Lavinia Fremont’s story came late in the manuscript, with great descriptions about their trip to England and the excitement of competing. Corinne described the attack outside the nightclub in horrific detail, and included a confession that rocked me back in my chair. I turned the last page over with relief and regret. I imagined the book would sell well. Draining the last bit of coffee from my mug, and feeling a caffeine-overdose headache coming on, I tapped my pen on the table and stared into space. My thoughts tumbled semiaimlessly. If I wrote a memoir in my seventies, would I have the same wealth of stories to tell that Corinne did? Would the people whose secrets Corinne laid bare in the book recover from the revelations? I thought about Mrs. Laughlin and her statement about greed and revenge being the only credible motives for murder. I’d thought all along that greed had twisted someone into a murderer. Maybe Turner or Randolph in order to inherit early, maybe Marco or Greta, who were greedy for acclaim and success and whose quests for those might be curtailed by Corinne’s brutal openness. Maybe even Mrs. Laughlin, greedy for autonomy and new adventures.

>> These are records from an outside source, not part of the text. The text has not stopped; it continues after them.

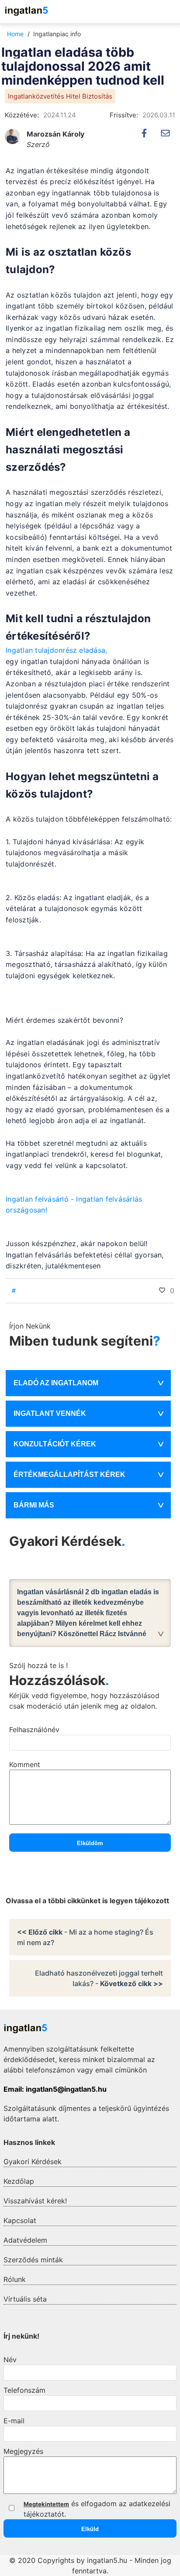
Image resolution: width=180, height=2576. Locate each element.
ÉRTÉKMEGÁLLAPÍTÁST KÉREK (69, 1474)
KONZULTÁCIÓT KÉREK (55, 1444)
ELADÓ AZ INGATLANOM (56, 1383)
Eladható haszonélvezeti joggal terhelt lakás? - (99, 1978)
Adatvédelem (25, 2240)
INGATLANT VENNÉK (50, 1413)
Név (10, 2359)
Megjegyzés (23, 2451)
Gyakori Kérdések (32, 2161)
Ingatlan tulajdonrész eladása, (56, 650)
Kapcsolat (19, 2220)
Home (15, 34)
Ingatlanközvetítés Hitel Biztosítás (60, 96)
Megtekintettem (46, 2504)
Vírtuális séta (25, 2299)
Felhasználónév (34, 1729)
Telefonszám (24, 2390)
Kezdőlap (18, 2181)
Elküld (90, 2529)
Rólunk (14, 2279)
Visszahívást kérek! (35, 2200)
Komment (24, 1764)
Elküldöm (90, 1843)
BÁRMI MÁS (34, 1505)
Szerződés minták (33, 2259)
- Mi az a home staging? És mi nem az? (85, 1937)
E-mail (13, 2420)
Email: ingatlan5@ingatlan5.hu (55, 2089)
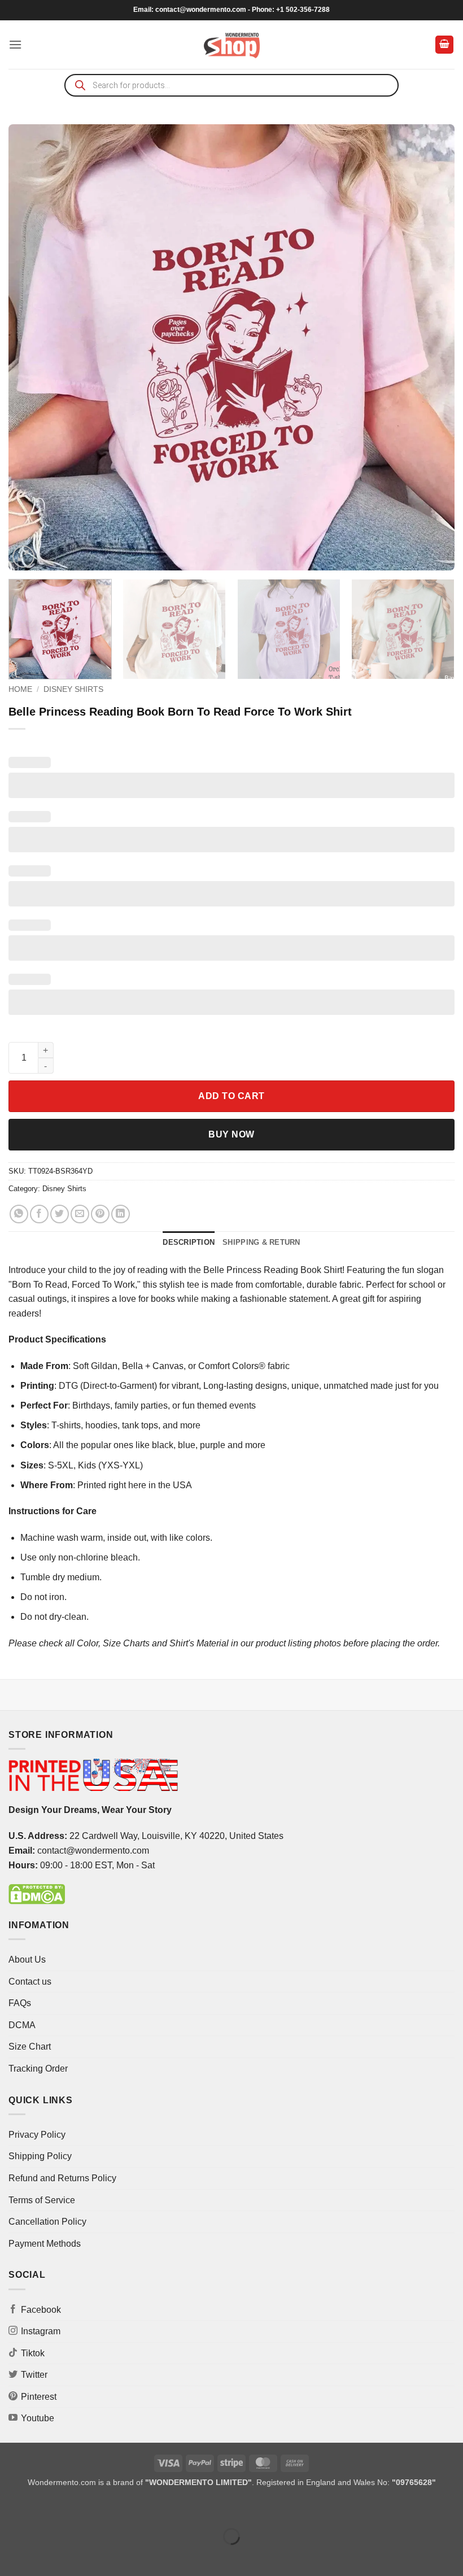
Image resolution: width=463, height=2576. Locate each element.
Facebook (41, 2310)
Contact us (29, 1981)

The more I thought about it, though, the more I became convinced that I was wrong. Greed hadn’t prompted Corinne’s murder.
Revenge had.
I thought about calling Maurice and talking it over with him, or even Tav or Danielle, just to run my suspicions past them. In the end, I called Detective Lissy. He was the one who would have to make the arrest, after all.
I caught him as he was leaving the office for the weekend, and he seemed strangely unwilling to make time for me, even when I told him I knew who had killed Corinne Blakely.
“So do I,” he said wearily. “Maurice Goldberg. We arrested him, remember?”
“It wasn’t Maurice. Look, I read the manuscript-”
“So did one of my officers. We talked to a couple of the folks mentioned in the book, including the Monks and Mr. Ingelido, and we’re satisfied they didn’t have anything to do with the murder.”
“They didn’t,” I agreed. “If you’d just hear me out-”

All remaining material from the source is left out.